Giovedì 25 Aprile 2024

Che cos'è l'anemia spaziale che colpisce gli astronauti

L'assenza di gravità comporta una distruzione in eccesso di globuli rossi, dice uno studio, e questo potrebbe complicare i piani di un futuro sbarco su Marte

L'astronauta Samantha Cristoforetti sulla Stazione Spaziale Internazionale

L'astronauta Samantha Cristoforetti sulla Stazione Spaziale Internazionale

Tra le svariate complicazioni che l'organismo umano deve affrontare nello spazio, c'è un particolare tipo di anemia caratterizzata dalla perdita di massa dei globuli rossi (eritrociti) e dalla riduzione del volume del plasma. La cosiddetta anemia spaziale è nota dall'epoca dei primi voli con equipaggio ed è secondo le interpretazioni più accreditate una risposta fisiologica allo spostamento verso la testa dei fluidi presenti nel corpo degli astronauti, in virtù della bassa gravità. Un studio appena pubblicato sulla rivista Nature Medicine ha scoperto che la questione è ancora più complessa del previsto e che lontano dalle Terra gli astronauti perdono una quantità di globuli rossi fuori dal comune.

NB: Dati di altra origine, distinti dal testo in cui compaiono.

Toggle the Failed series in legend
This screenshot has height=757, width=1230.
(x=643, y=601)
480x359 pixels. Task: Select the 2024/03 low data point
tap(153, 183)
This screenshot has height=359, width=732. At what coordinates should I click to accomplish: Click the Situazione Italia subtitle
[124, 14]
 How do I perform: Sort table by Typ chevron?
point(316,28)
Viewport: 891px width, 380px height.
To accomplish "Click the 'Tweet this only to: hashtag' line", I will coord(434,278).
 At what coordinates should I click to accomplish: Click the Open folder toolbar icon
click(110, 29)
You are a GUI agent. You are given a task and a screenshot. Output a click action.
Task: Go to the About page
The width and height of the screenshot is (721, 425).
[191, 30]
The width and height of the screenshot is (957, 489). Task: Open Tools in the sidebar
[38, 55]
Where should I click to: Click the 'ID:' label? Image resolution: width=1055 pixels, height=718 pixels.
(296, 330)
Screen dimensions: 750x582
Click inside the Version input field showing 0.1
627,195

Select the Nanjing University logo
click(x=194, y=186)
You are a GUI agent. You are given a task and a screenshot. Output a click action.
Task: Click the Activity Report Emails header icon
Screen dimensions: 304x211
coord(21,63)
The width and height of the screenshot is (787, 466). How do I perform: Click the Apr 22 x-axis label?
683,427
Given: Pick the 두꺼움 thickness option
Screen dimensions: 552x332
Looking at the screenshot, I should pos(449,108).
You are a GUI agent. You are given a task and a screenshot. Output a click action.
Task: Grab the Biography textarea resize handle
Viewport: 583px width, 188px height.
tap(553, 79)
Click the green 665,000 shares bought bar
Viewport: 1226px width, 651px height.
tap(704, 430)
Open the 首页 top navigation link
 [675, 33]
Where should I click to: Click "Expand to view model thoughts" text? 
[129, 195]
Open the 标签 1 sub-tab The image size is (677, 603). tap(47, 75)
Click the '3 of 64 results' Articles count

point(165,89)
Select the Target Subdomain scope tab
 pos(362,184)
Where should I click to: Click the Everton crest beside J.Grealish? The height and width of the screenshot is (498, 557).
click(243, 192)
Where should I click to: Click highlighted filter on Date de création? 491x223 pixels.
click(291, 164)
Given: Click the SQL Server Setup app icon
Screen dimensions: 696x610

Globuli rossi in ambiente di microgravità

Lo studio, a cura di un'equipe dell'Ottawa Hospital Research Institute (Canada), ha esaminato il profilo di 14 astronauti (11 uomini e 3 donne, inclusi 5 soggetti clinicamente anemici), che tra il 2015 e il 2020 hanno passato una media di 6 mesi a bordo della Stazione Spaziale Internazionale (ISS). Il sangue di ogni partecipante è stato analizzato prima, durante e dopo il volo, fino a un anno di distanza dal termine della missione. I ricercatori hanno così stabilito che nello spazio il corpo umano distrugge il 54% dei globuli rossi in più rispetto a quanto succede sul suolo terrestre. Gli astronauti perdono 3 milioni di eritrociti al secondo, contro i 2 milioni che vengono distrutti e rinnovati in media nello stesso lasso di tempo in una situazione normale. La perdita extra viene parzialmente compensata da un incremento della produzione, che evita l'insorgenza di un'anemia ancora più grave.

Un lento recupero

La condizione anemica non accompagna gli astronauti solo durante il soggiorno sulla ISS. I dati raccolti hanno messo in luce che il livello di distruzione dei globuli rossi (tecnicamente: emolisi) rimane elevato anche una volta tornati sulla Terra, con i primi segni di regressione dopo 3-4 mesi. Nonostante i valori tendano migliorare con il passare del tempo, a distanza di un anno la perdita rimane comunque superiore del 30% rispetto al quadro clinico di una persona comune. Il dottore Guy Trudel, docente presso la Ottawa University e autore principale dello studio, ha sottolineato che comprendere esattamente le cause di questa anemia consentirebbe di "trattarla o prevenirla, sia negli astronauti che nei pazienti qui sulla Terra".

Conseguenze per la salute

Per quanto riguarda le ripercussioni sull'organismo, Trudel ha spiegato che "nello spazio avere meno globuli rossi non è un problema, in quanto il corpo è senza peso". Tuttavia, lo scenario cambia quando gli astronauti rientrano sulla Terra o nel momento in cui dovessero sbarcare su un altro pianeta, cosa che potrebbe accadere in futuro su Marte. "L'anemia colpisce l'energia, la resistenza e la forza, e può minacciare gli obiettivi della missione", ha detto Trudel; "gli effetti dell'anemia si sentono solo una volta atterrati, quando bisogna fare di nuovo i conti con la gravità". Più in generale, gli studiosi sottolineano l'importanza di condurre esami del sangue approfonditi per astronauti e turisti spaziali, al fine di evitare il rischio che l'anemia spaziale vada ad aggravare delle condizioni preesistenti.